McCarthy on Boehner Resignation: GOP Must 'Focus on Healing and Unifying'
House Majority Leader Kevin McCarthy (R-Calif.), who stepped into the leadership role after Eric Cantor's (R-Va.) primary defeat last year, said this morning that the GOP caucus needs to heal after leadership switches to a new speaker of the House.
John Boehner (R-Ohio), who had talked about resigning after two decades in Congress and was potentially going to use his 66th birthday (Nov. 17) to announce his decision, bumped up that timetable today.
Instead, he'll step down at the end of October.
Votes for a new speaker will be split between the very conservative House Freedom Caucus, which was driving to oust Boehner but doesn't have enough votes among its members -- 42 -- to win a speaker's election, the conservative Republican Study Committee, and more moderate Republicans.
McCarthy has strong relationships throughout the GOP conference and won his leadership election with a strong showing of support.
Unless the Freedom Caucus can put forward a formidable enough candidate, such as chairman Jim Jordan (R-Ohio), McCarthy is the front-runner for the speaker's gavel.
And since the speaker is elected by the full House, with 218 votes needed, Democrats won't get a simple majority but can influence the outcome. Boehner was aided in his last speaker election by Democratic no-shows for the vote, pushing the threshold down. Twenty-five GOPs voted against Boehner in that election, offering candidates such as Reps. Louie Gohmert (R-Texas), Daniel Webster (R-Fla.) and Ted Yoho (R-Fla.), and members who no longer served in the House.
“Since I first came to Congress in 2007, John has been serving his constituents and his country with unparalleled passion. John has been a leader, mentor, and most of all friend throughout, and I learned not only from his experience but also from his unshakeable faith and principles. It takes profound humility to step down from a position of power, and John’s depth of character is unmatched," McCarthy said in a statement after the morning caucus meeting at which Boehner emotionally announced his resignation.
“As our country has weathered difficult times at home and abroad, John has acted as a true statesman, always moving forward with the best interests of the American people close to his heart. He will be missed because there is simply no one else like him," McCarthy continued.
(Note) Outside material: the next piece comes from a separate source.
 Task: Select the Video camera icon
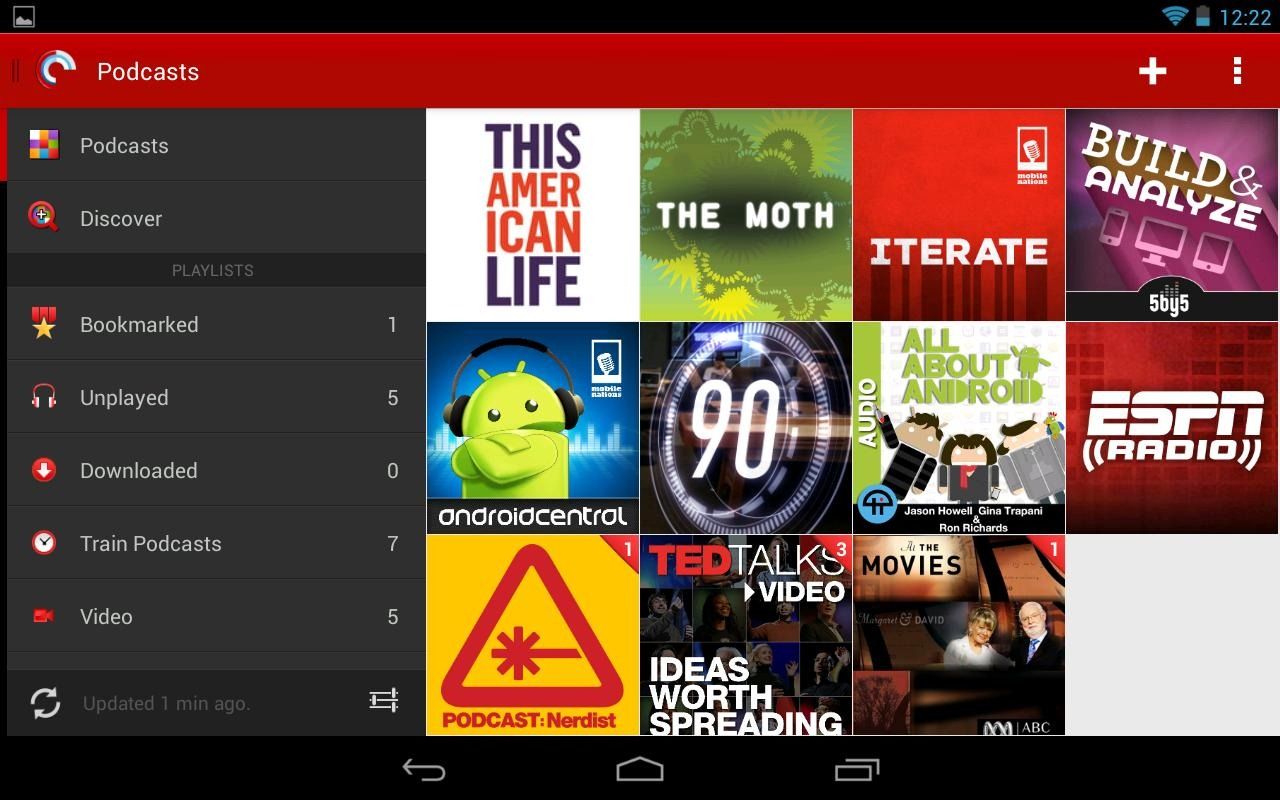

“Now is the time for our conference to focus on healing and unifying to face the challenges ahead and always do what is best for the American people.”
Majority Whip Steve Scalise (R-La.), who might jump into the race as well, said he was "eternally grateful for the steady, principled leadership Speaker Boehner has provided the House, and for the friendship and mentorship he's given me."
"There is no Speaker in history who has done more to defend innocent human life, to combat a lawless executive branch, and to advance a conservative governing vision for our country," Scalise said. "His humility, patriotism, and commitment to our values will be deeply missed."
There's been no comment yet from Jordan or the Freedom Caucus.